Now your permissions are setup, and your users should be restricted to only the actions required to do their job.

Setting up the docker task:

Now we’re going to setup docker to process the stats. First, you’ll need to setup some docker volumes to persist the logs and database between runs (it takes 15-20 minutes to process 10 years worth of stats, so we want to cache the logs and database locally).

Build a pair of volumes named ‘stats_db’ and ‘stats_logs’:

docker volume create --name stats_db
docker volume create --name stats_logs

Next we’ll build a docker container with ‘Super Serious Stats’ installed:

# Start with the CentOS 7 image.
FROM centos:7

# Install the required yum packages for Super Serious Stats
RUN yum install -y epel-release git php-zip php-zlib epel-release php php-mbstring unzip php-pdo; yum -y clean all
RUN yum install -y python-pip; yum -y clean all

# Install the AWS cli tools
RUN pip install awscli

# Create the directories to store our data
RUN mkdir /var/lib/sss/
RUN mkdir /tmp/logs
RUN mkdir /var/www/html/sss

# Use git to clone Super Serious Stats
RUN git clone https://github.com/tommyrot/superseriousstats.git /tmp/superseriousstats

# Copy the config file for Super Serious Stats into the container at build time
COPY sss.conf /tmp/superseriousstats/sss.conf

# Copy the boilerplate web files into an HTML directory
RUN cp /tmp/superseriousstats/www/* /var/www/html/sss

# Runtime command to sync the logs, ingest the logs, run the stats generation, and sync the results to the web bucket
CMD aws s3 sync s3://example-logs/ /tmp/logs && \
    php /tmp/superseriousstats/sss.php -i /tmp/logs/ && \
    php /tmp/superseriousstats/sss.php -o /var/www/html/sss/index.html && \
    aws s3 sync /var/www/html/sss/ s3://example-web/

This container builds an environment and imports a configuration file for SSS. At run time, it syncs the logs from an S3 bucket, processes the logs, then syncs the output with another bucket.

We can build this container image with:
docker build -t stats .

Running the project:

Finally, we can run the project in two steps; upload the logs to the proper S3 bucket, then run the docker container to process them.

You can upload the logs from wherever they’re stored using the aws cli tool and the credentials for the ‘logs-admin’ user.
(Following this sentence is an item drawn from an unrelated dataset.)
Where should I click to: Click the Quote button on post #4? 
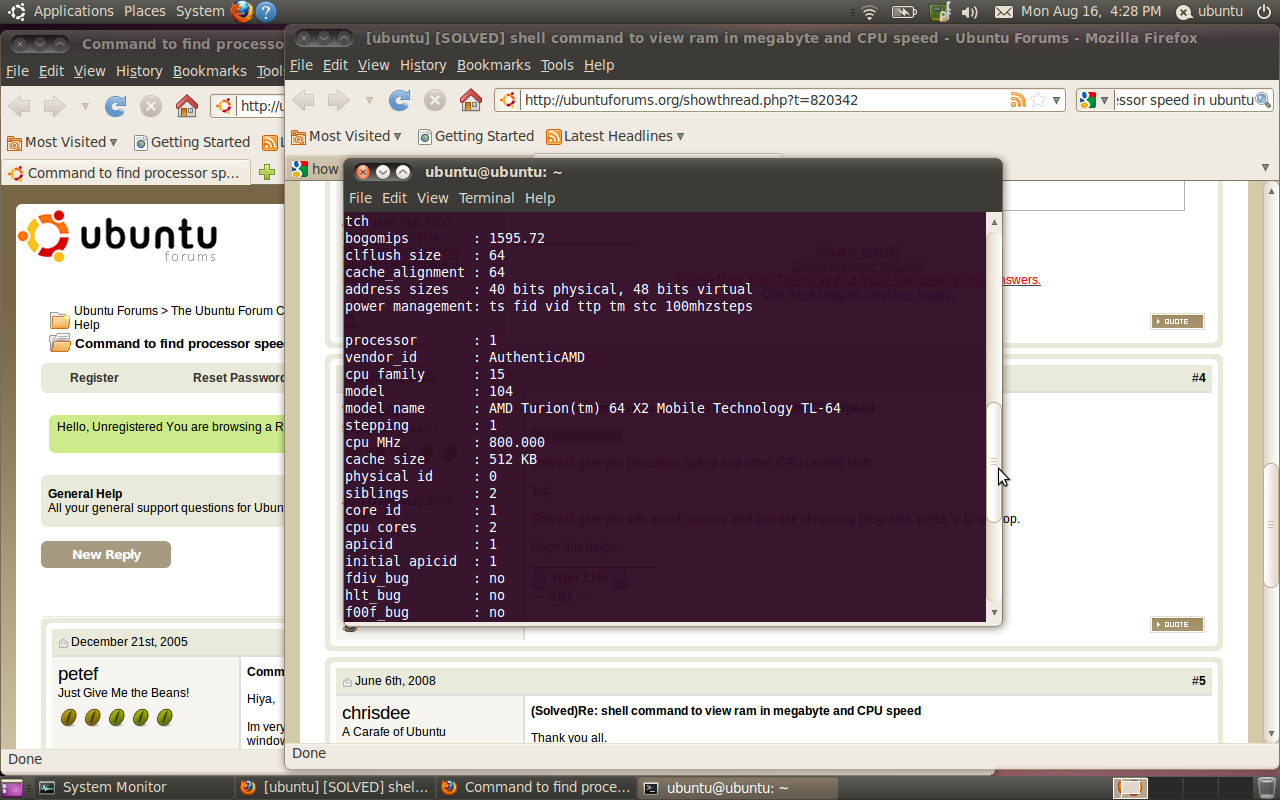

Just run ‘aws s3 sync’ from the logs folder and target the ‘example-logs’ bucket. You can set it up in cron with:
* 1 * * * /usr/bin/aws s3 sync /path/to/logs s3://example-logs/
Now you can run the docker task to process the logs and publish the results to your S3 bucket. Note that you’ll need to inject the credentials for the ‘web-admin’ user as environment variables into the container:
docker run --rm \
    -v stats_logs:/tmp/logs \
    -v stats_db:/var/lib/sss/ \
    -e AWS_ACCESS_KEY_ID=insert_your_id_here \
    -e AWS_SECRET_ACCESS_KEY=insert_access_key_here \
    -e AWS_DEFAULT_REGION=us-east-1 \
    stats

When that completes, you should be able to see your stats output by browsing to your ‘example-web’ S3 bucket in your browser.